La casa-magazzino dove si esprimeva la fede protestante

Il Sinodo luterano riunito oggi nella chiesa in campo Ss. Apostoli, rievoca l'epoca del «fondaco»

Una Venezia inconsueta è quella che si è svelata ai membri del Sinodo della Chiesa luterana in Italia (Celi) questa mattina. Partiti dall’isola di San Servolo, dove si sono svolte le prime due giornate del Sinodo, hanno potuto cogliere dal vaporetto il colpo d’occhio della Giudecca, delle Fondamenta Nove, dell’isola di S. Michele, prima di sbarcare e arrivare in campo Ss. Apostoli, alla chiesa luterana in cui era stata allestita una scenografia simbolica dello Spirito Santo.

«Oggi la Celi esprime il proprio modo di essere una chiesa cristiana erede della Riforma» – ha detto il decano della Celi Bludau, guidando la meditazione biblica.

La sessione è stata inframmezzata da interventi musicali con composizioni nuove per flauto e liuto (strumenti che Lutero stesso praticava), eseguite da membri della chiesa di Torre Annunziata e basate su noti corali luterani, a partire dal «Forte rocca» (Ein feste Burg), che poi è stato cantato dall’assemblea a conclusione della meditazione.

È seguito l’intervento storico del prof. Stephan Oswald (Univ. di Parma e Venezia): «Perché prima Venezia?». La Repubblica di Venezia era dotata di polizia segreta e temutissimi inquisitori di Stato, che dedicavano particolare attenzione agli stranieri, fra cui i mercanti tedeschi, che si temeva potessero influenzare la politica della Repubblica, mettendone in pericolo l’indipendenza; perfino il nunzio apostolico veniva controllato!
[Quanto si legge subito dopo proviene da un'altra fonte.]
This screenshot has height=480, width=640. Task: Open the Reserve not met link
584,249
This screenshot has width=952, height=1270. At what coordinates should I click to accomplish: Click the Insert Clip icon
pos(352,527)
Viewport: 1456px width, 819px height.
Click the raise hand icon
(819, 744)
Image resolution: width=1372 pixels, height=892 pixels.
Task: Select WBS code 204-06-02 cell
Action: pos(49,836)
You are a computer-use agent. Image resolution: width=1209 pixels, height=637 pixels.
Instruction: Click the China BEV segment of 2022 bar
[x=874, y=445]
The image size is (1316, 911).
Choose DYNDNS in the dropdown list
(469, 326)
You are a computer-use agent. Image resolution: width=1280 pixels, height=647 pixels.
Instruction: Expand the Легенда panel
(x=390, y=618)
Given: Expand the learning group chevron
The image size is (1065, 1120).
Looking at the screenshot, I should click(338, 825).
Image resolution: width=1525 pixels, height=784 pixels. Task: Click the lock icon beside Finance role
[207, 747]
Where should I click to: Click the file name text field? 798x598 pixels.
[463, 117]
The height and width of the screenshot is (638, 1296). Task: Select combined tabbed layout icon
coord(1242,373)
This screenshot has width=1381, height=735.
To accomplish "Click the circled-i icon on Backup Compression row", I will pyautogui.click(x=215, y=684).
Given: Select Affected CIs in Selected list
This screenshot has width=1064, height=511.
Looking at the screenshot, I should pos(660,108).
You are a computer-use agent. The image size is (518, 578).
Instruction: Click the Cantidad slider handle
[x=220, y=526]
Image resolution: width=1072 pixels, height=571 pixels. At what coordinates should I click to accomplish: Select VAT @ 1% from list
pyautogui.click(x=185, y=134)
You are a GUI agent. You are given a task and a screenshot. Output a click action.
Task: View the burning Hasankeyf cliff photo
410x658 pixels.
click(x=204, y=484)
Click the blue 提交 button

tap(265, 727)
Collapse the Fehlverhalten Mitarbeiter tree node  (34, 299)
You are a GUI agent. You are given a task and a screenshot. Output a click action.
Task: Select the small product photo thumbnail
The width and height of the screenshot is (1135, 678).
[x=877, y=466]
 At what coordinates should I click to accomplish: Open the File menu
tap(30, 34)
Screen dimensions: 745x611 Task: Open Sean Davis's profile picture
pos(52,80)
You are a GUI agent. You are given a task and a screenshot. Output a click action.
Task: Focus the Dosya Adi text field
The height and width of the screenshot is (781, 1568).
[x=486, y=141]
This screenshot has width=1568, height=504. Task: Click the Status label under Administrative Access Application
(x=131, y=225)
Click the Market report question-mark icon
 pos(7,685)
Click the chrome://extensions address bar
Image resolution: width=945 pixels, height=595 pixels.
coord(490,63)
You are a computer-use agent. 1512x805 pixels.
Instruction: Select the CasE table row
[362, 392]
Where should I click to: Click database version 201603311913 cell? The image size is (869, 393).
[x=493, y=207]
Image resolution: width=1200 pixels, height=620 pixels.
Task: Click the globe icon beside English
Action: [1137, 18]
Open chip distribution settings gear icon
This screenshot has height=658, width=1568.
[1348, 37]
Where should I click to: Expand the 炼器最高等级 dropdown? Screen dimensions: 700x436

Il fondaco (una sorta di casa/magazzino posta in un cortile chiuso), in prossimità del ponte di Rialto, era per loro la residenza obbligata. La sera il Fondaco veniva chiuso come un ghetto, e i mercanti erano separati dalla popolazione. Cionondimeno vi si formò una comunità protestante.

La prima attestazione di presenza protestante a Venezia, tuttavia – ha proseguito Oswald – risale al 1524: il legato pontificio e il nunzio apostolico presentarono allora al Senato gli editti papali contro la diffusione degli scritti di Lutero. A fine 500 il nunzio Bolognetti annotò tuttavia che in città erano circa 900 tedeschi di cui 700 eretici. Non era, quella di allora, vera tolleranza: piuttosto, chi intratteneva affari non poteva certo fermarsi di fonte a disquisizioni teologiche, e per questo si chiudeva un occhio...

Dal 1695 la comunità protestante fu ammessa entro certi limiti, come il fatto di poter essere costituita solo da stranieri. Fu poi possibile, in epoca più vicina a noi, chiedere un locale per il culto e per l’abitazione del pastore, e il 27 maggio 1813 si poterono inaugurare i locali di campo S. Apostoli: 204 anni fa sicuramente hanno cantato Ein feste Burg, anche se allora i fedeli non poterono usare la porta principale per entrare. Solo Vittorio Emanuele II, nel 1866, diede via libera all’ingresso principale: la comunità viveva allora e poteva professare la propria fede alla luce del sole.

È seguito l'intervento del pastore Luca M. Negro, presidente della Federazione delle chiese evangeliche in italia, che ha richiamato il legame di questo organismo con la Celi (Christiane Groeben è vecepresidente della Fcei e Cordelia Vitiello presidente del Collegio dei revisori) e ha richiamato l’esperienza dei corridoi umanitari in favore di profughi e richiedenti asilo nonché quella della promozione di un sistema della comunicazione per il protestantesimo in Italia.